Bill Gates’s dream of “a computer on every desktop” is becoming more and more of a reality — many people today work (and play) on computers both at work and at home. However, the digital world is rapidly expanding beyond that original dream — desktop computers turned out to be only the beginning. Laptops, netbooks, tablets, slates, and other portable computers, as well as smartphones such as Windows Phones, iPhones, and Android phones that run mobile applications are becoming a standard part of the productivity package. Electronic messaging — whether email, social network updates, instant messages, or text messages — keeps many of us in contact with colleagues, clients, friends, and family members for a dizzying portion of each day. For people who are dependent on electronic communications — and even more so for those who work in enterprises that use Microsoft Exchange Server, SharePoint, and Lync to manage collaboration — Microsoft Outlook 2013 offers an ideal solution. Outlook 2013 not only provides email functionality, but also integrates with instant messaging programs and Microsoft SharePoint resources. Outlook enables you to manage messaging and information — address books, calendars, task lists, and more — in one attractive interface. More importantly, Outlook makes this information immediately available to you when and where you need it. From one place, you can quickly store, organize, manage, and retrieve many types of information.

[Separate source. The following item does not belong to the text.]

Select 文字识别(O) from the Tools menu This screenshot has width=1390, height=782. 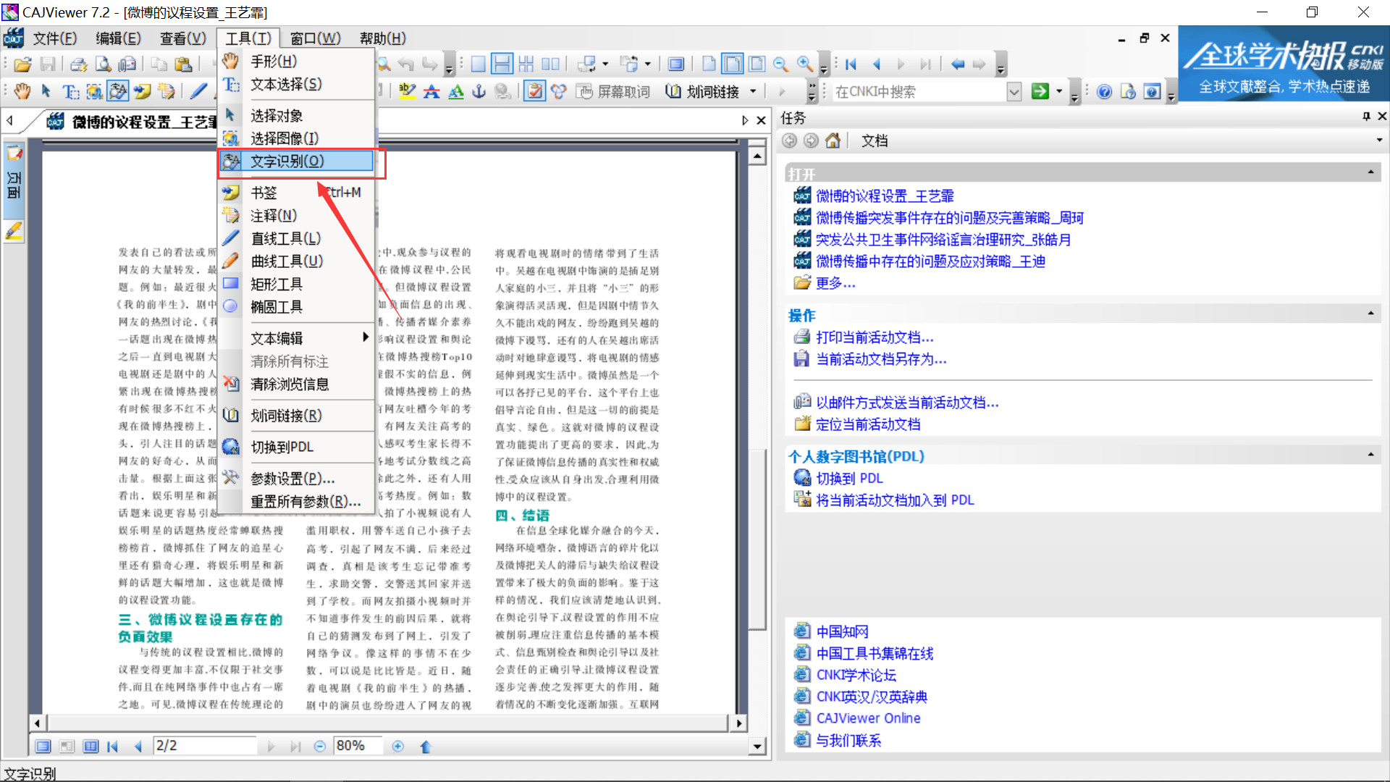[296, 161]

In an enterprise environment, Outlook interacts with Microsoft server products to provide unified communications services including real-time presence and status information, specialized functionality for internal messaging, access to fax messages and voice mail messages, offline access to SharePoint site content, and many other useful features.
You can use Outlook to:
- Send, receive, read, respond to, organize, and archive email messages.

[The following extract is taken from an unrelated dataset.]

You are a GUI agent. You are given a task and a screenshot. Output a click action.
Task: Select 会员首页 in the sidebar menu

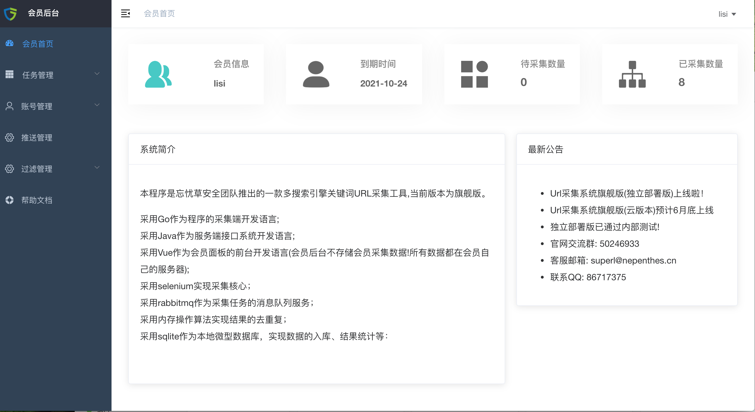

- Create attractive business graphics and incorporate and edit external images in your communications.
- Send documents, spreadsheets, presentations, pictures, and other files as message attachments, and preview attachments you receive from other people.

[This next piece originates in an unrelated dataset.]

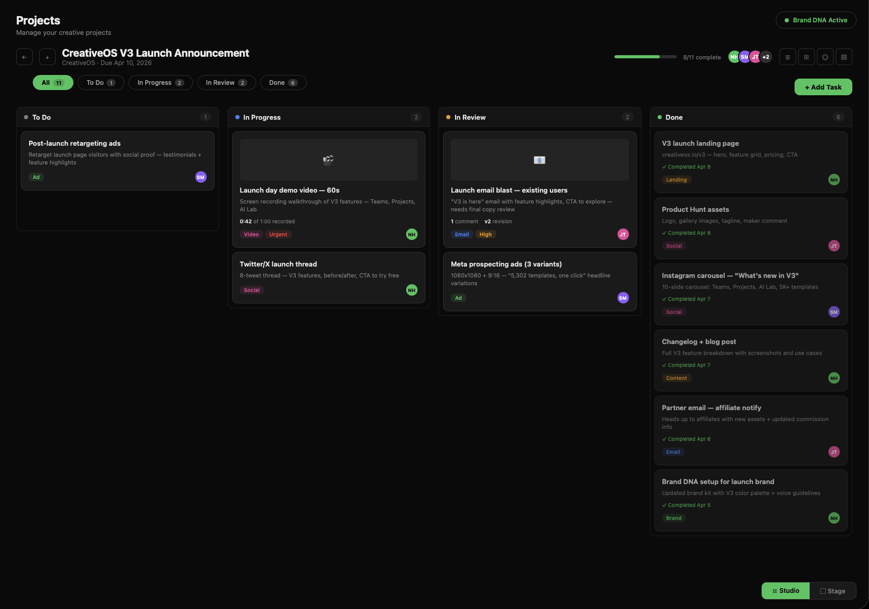The height and width of the screenshot is (609, 869).
Task: Open the Launch email blast thumbnail preview
Action: tap(539, 160)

- Schedule events, appointments, and meetings; invite attendees; and reserve conference rooms, projectors, and other managed resources.
- View upcoming appointments and tasks, and receive reminders for them.
- Share schedule information with other people, inside and outside your organization.
- Store contact information in a transferable and easily accessible format.
- Keep track of tasks you need to complete, schedule time to complete your tasks, and assign tasks to co-workers.
- Organize and easily locate information in messages, attachments, calendars, contact records, tasks, and notes.
- Filter out unwanted and annoying junk messages.
- Have information from favorite websites delivered directly to you.
In
this chapter, you’ll get an overview of the new features in Outlook
2013 to help you identify changes if you’re upgrading from a previous
version. Then you’ll configure Outlook to connect to one or more email
accounts, and explore the program’s user interface. Finally, you’ll
learn how to get help with the program.
PRACTICE FILES
You don’t need any practice files to complete the exercises in this chapter.
Microsoft
Office 2013 encompasses a wide variety of programs, including Microsoft
Access 2013, Excel 2013, InfoPath 2013, Lync 2013, OneNote 2013,
Outlook 2013, PowerPoint 2013, Publisher 2013, and Word 2013. Office is
available in various editions that include different combinations of
Office programs; you can also purchase most of the programs
individually.
The
programs in the Office suite are designed to work together to provide
highly efficient methods of getting things done. You can install one or
more Office programs on your computer, or work with online versions of
some programs in a web browser. Some programs have multiple versions
designed for different platforms. Although the core purpose of a program
remains the same regardless of the platform on which it runs, the
available functionality and the way you interact with the program might
be different.
The
program we work with and depict in images throughout this book is a
desktop installation of the Outlook 2013 client application for Windows,
which we installed directly on our computers. The standard client
installation has all the available Outlook functionality. It is available as part of the Office 2013 suite of programs, as a freestanding program, or as part of an Office 365 subscription that allows users to install desktop programs from the Internet.
TIP
Office 365 is a cloud-based solution that small, midsize, and large businesses can use to provide products and services to their employees through a subscription licensing program.